## Angezeigter Textauszug
▬▬▬
Desweiteren fand ich MiCos Beitrag wirklich klasse. Die Erfahrung, dass Dorsch da ist und nicht beißen will (Wetterumschwung) habe ich auch schon des öfteren gemacht...zuletzt eben am Samstag, wie Micha_2 eben auch. Da kann Angler machen, was er will...nichts geht.


----------



## JapanRot (12. April 2004)

*AW: Kutterangel Heiligenhafen*

So...jetzt habt euch mal wieder alle lieb ;-) Isch doch Ostern


----------



## Caprifischer (12. April 2004)

*AW: Kutterangel Heiligenhafen*



			
				seeteufel 2 schrieb:
			
		

> @ sailfisch ohne h
> wissen ist macht ,nichts wissen macht nichts ,  du findest meinen bericht daneben
> ich deine antwort auch
> gruss der capri-fischer



öööi, das ist mein nick  nix klauen hier *G*


----------



## Sailfisch (12. April 2004)
▬▬▬
## Aufgaben
a) Bearbeite die Einträge, beginnend mit der Zeile, die „Aviation, (775, 623)“ enthält, und endend mit dem letzten Eintrag. Ersetze dabei „Contributors“ durch „Authors“ und gib diese Zeilen sonst unverändert wieder.
b) Führe den Forumsthread über das Kutterangeln in Heiligenhafen nach der letzten gezeigten Zeile weiter.

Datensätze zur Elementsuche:
▬▬▬
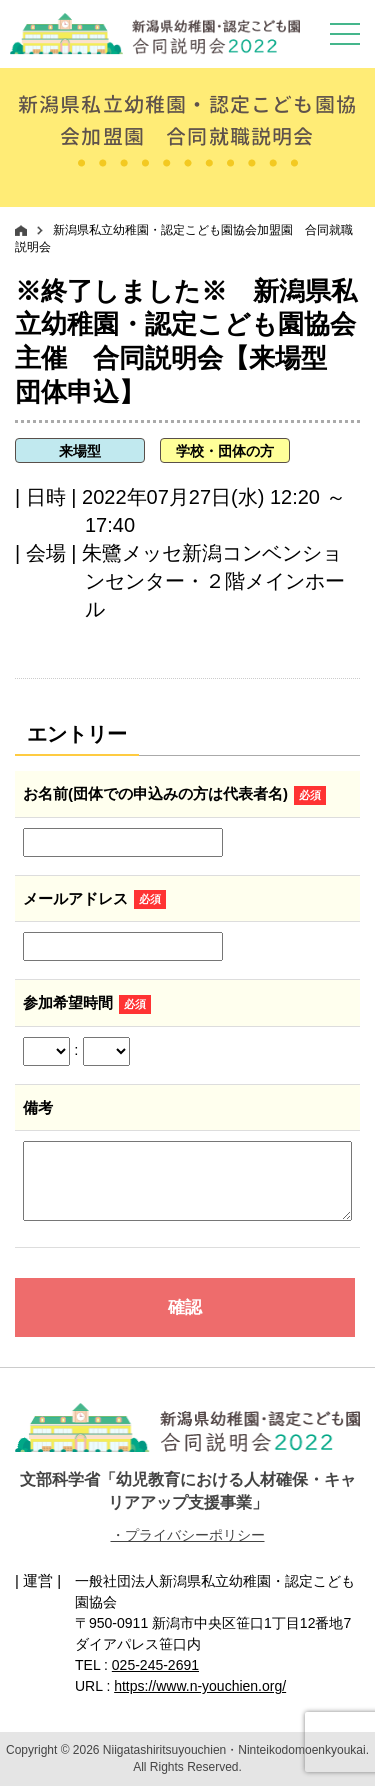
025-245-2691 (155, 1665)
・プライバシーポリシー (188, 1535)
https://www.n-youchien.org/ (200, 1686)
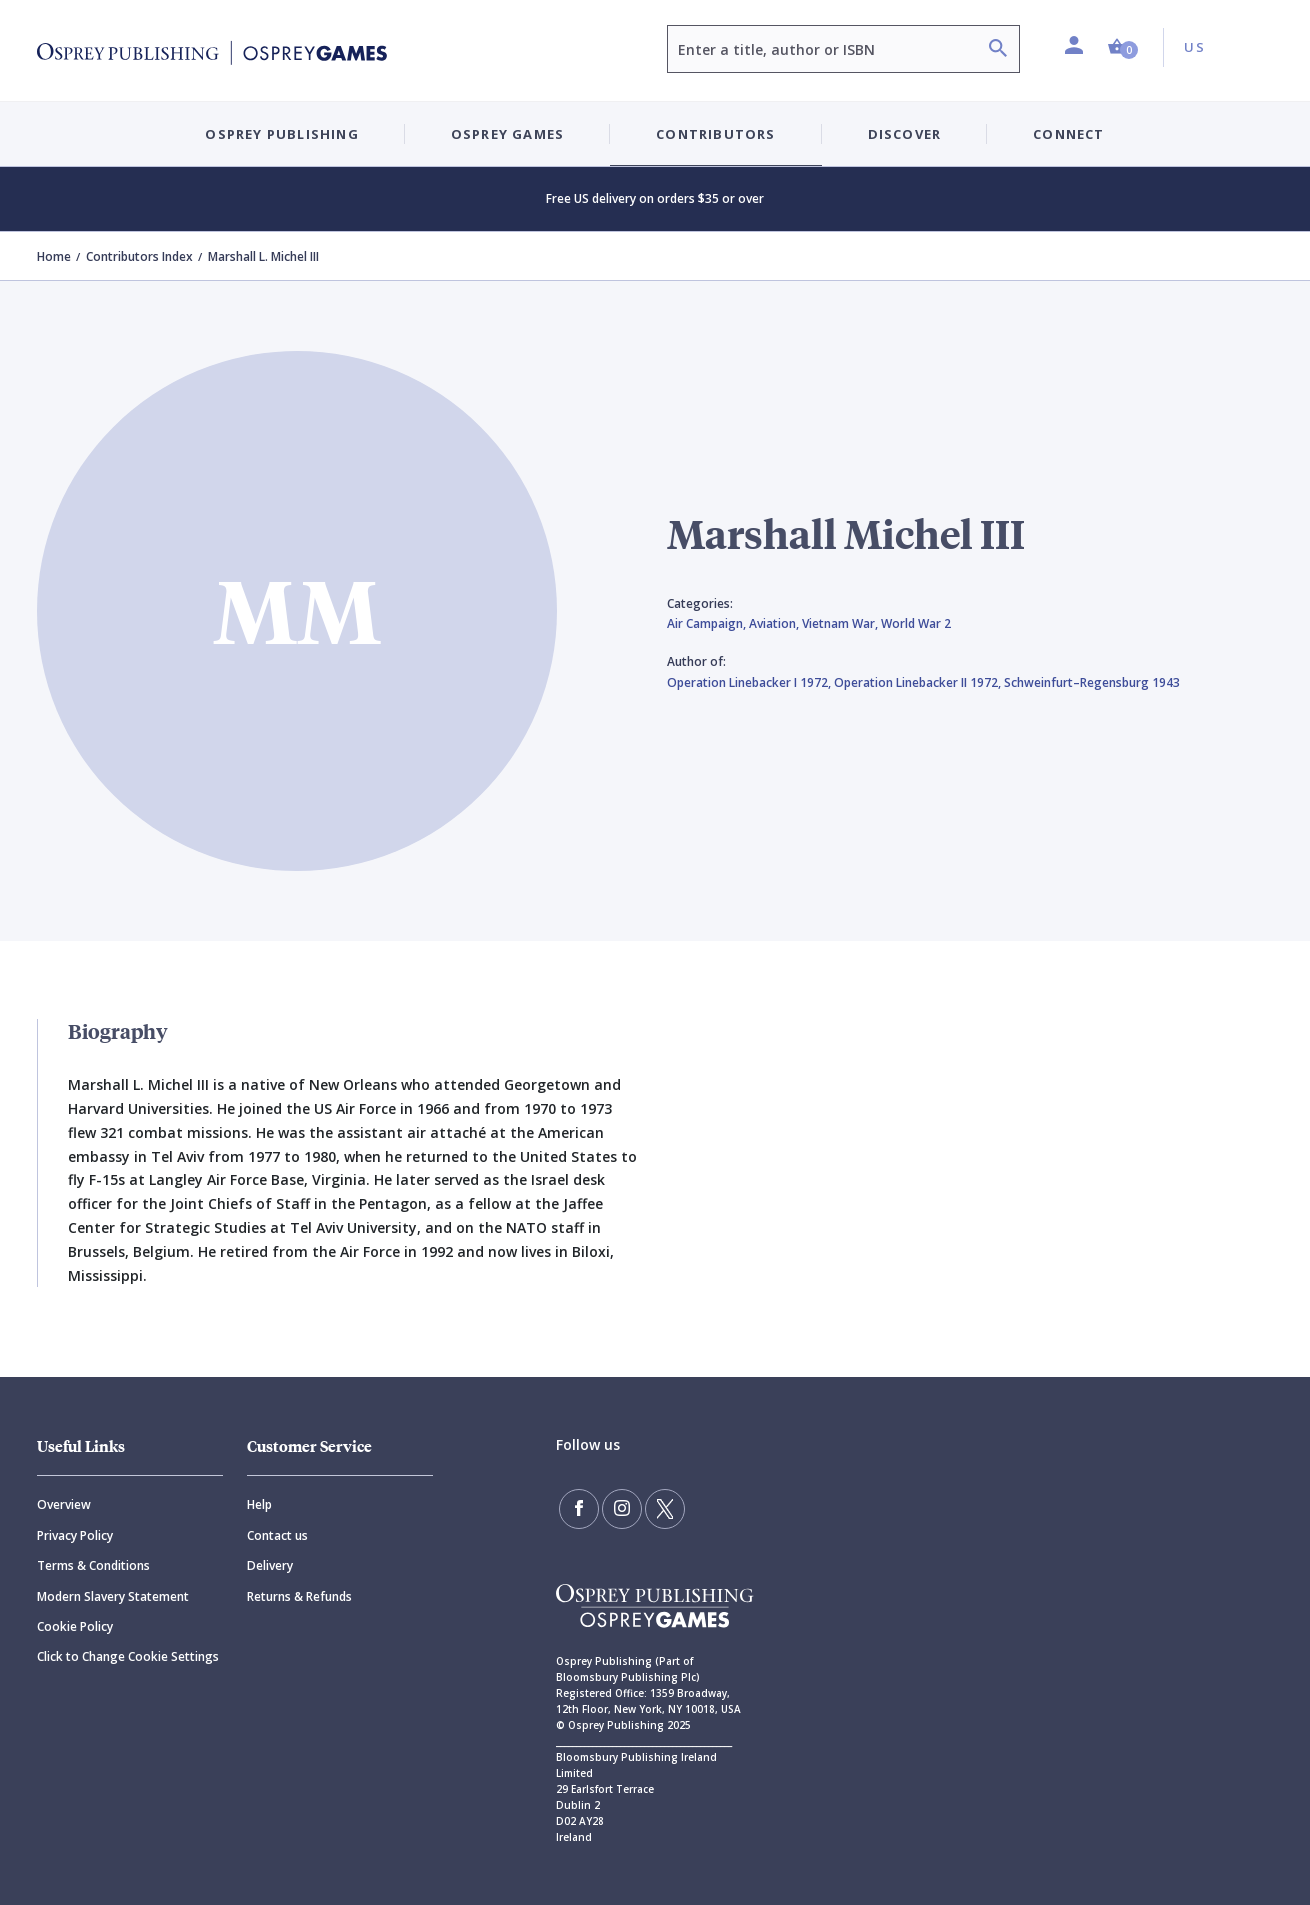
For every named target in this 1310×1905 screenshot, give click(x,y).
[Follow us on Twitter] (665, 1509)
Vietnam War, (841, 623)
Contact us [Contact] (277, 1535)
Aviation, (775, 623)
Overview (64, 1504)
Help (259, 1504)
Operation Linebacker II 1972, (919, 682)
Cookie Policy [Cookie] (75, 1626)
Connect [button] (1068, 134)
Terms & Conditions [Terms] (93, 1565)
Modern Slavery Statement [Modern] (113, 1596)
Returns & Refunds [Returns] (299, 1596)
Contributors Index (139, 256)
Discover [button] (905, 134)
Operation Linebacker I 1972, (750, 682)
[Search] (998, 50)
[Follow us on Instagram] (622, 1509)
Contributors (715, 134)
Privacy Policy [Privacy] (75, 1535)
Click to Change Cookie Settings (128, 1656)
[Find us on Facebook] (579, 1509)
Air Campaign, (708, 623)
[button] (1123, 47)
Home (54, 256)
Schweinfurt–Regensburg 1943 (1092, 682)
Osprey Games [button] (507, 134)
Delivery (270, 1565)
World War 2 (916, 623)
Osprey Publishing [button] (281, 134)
▬▬▬
## Lösungen in Reihenfolge
a)
Aviation, (775, 623)
Overview (64, 1504)
Help (259, 1504)
Operation Linebacker II 1972, (919, 682)
Cookie Policy [Cookie] (75, 1626)
Connect [button] (1068, 134)
Terms & Conditions [Terms] (93, 1565)
Modern Slavery Statement [Modern] (113, 1596)
Returns & Refunds [Returns] (299, 1596)
Authors Index (139, 256)
Discover [button] (905, 134)
Operation Linebacker I 1972, (750, 682)
[Search] (998, 50)
[Follow us on Instagram] (622, 1509)
Authors (715, 134)
Privacy Policy [Privacy] (75, 1535)
Click to Change Cookie Settings (128, 1656)
[Find us on Facebook] (579, 1509)
Air Campaign, (708, 623)
[button] (1123, 47)
Home (54, 256)
Schweinfurt–Regensburg 1943 (1092, 682)
Osprey Games [button] (507, 134)
Delivery (270, 1565)
World War 2 (916, 623)
Osprey Publishing [button] (281, 134)

b)
*AW: Kutterangel Heiligenhafen*

@capri-fischer
Wer noch zur Selbstironie fähig ist hat wenigstens nicht jeden Bezug zur Realität verloren. Es besteht also noch Hoffnung.

Österliche Grüße
Sailfish


----------



## Mork vom Ork (13. April 2004)

*AW: Kutterangel Heiligenhafen*



			
				micha_2 schrieb:
			
		

> Hallo Leute, war gestern in Heiligenhafen mit der HAI IV unterwegs. War früher gerne in Heiligenhafen und mit der HAI unterwegs, das wird aber glaub ich mein letzter Besuch in Heiligenhafen gewesen sein. Es ist wenig Fisch gefangen worden, und in der Mehrzahl untermaßig. Aber diese langen hin- und rückfahrten zu den Fanggründen storen mich gewaltig. Es wurde um13.15Uhr abgehupt um dann reinzufahren. Was meint Ihr dazu, habt Ihr andere Erfahrungen?
> 
> #:


Ich war einmal in Heiligenhafen vor zwei Jahren! Mir persönlich hat es dort nicht gefallen. Ich will Angeln und nicht 3 - 5 Stunden auf der Ostsee
"rumrudern" und dazwischen 6 x 20 Minuten Fischen. Da fahre ich leiber nach Langeland da fährste in 10 - 30 min zu den Fangplätzen. 
Wir fahren am 16. wieder rauf und haben uns wie immer selbst ein Boot gemeitet da Fischen wir von um 7.30 - 19.30 Uhr!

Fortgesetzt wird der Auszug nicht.